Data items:
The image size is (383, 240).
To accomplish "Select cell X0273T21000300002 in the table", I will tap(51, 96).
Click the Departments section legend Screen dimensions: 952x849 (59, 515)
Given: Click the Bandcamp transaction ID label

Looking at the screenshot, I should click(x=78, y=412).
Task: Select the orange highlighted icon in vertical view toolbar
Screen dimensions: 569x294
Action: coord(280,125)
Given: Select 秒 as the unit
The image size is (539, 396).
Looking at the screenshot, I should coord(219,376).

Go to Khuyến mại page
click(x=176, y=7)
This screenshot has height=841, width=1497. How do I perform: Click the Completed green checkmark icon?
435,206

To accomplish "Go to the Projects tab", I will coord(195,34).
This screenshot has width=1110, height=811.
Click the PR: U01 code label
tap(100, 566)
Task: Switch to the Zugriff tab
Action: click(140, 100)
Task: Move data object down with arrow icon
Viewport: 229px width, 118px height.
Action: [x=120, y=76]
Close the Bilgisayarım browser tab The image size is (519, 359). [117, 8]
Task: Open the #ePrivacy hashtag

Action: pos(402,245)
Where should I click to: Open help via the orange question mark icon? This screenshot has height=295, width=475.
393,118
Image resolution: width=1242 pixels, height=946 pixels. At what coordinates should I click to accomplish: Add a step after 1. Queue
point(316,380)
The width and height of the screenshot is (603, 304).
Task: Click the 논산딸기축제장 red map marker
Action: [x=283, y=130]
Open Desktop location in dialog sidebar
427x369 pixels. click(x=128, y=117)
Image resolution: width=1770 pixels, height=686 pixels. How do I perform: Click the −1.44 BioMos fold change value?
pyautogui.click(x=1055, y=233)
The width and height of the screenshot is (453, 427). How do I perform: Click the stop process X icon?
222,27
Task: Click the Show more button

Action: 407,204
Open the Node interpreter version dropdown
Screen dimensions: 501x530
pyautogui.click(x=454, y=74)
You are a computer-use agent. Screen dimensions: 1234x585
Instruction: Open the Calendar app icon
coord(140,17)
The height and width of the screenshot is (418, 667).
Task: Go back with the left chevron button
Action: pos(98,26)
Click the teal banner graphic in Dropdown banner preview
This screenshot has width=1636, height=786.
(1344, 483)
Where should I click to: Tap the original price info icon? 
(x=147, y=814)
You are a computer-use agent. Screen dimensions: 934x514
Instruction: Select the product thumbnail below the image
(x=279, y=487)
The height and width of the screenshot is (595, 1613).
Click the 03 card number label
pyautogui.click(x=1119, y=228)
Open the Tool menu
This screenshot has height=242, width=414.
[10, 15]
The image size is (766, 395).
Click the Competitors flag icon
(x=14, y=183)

◆ The problem
Output only the lines from the line that contains "Close the Bilgisayarım" through the end of the entries, both included, exactly as they appear.

◆ Task answer
Close the Bilgisayarım browser tab The image size is (519, 359). [117, 8]
Task: Open the #ePrivacy hashtag

Action: pos(402,245)
Where should I click to: Open help via the orange question mark icon? This screenshot has height=295, width=475.
393,118
Image resolution: width=1242 pixels, height=946 pixels. At what coordinates should I click to accomplish: Add a step after 1. Queue
point(316,380)
The width and height of the screenshot is (603, 304).
Task: Click the 논산딸기축제장 red map marker
Action: [x=283, y=130]
Open Desktop location in dialog sidebar
427x369 pixels. click(x=128, y=117)
Image resolution: width=1770 pixels, height=686 pixels. How do I perform: Click the −1.44 BioMos fold change value?
pyautogui.click(x=1055, y=233)
The width and height of the screenshot is (453, 427). How do I perform: Click the stop process X icon?
222,27
Task: Click the Show more button

Action: 407,204
Open the Node interpreter version dropdown
Screen dimensions: 501x530
pyautogui.click(x=454, y=74)
You are a computer-use agent. Screen dimensions: 1234x585
Instruction: Open the Calendar app icon
coord(140,17)
The height and width of the screenshot is (418, 667).
Task: Go back with the left chevron button
Action: pos(98,26)
Click the teal banner graphic in Dropdown banner preview
This screenshot has width=1636, height=786.
(1344, 483)
Where should I click to: Tap the original price info icon? 
(x=147, y=814)
You are a computer-use agent. Screen dimensions: 934x514
Instruction: Select the product thumbnail below the image
(x=279, y=487)
The height and width of the screenshot is (595, 1613).
Click the 03 card number label
pyautogui.click(x=1119, y=228)
Open the Tool menu
This screenshot has height=242, width=414.
[10, 15]
The image size is (766, 395).
Click the Competitors flag icon
(x=14, y=183)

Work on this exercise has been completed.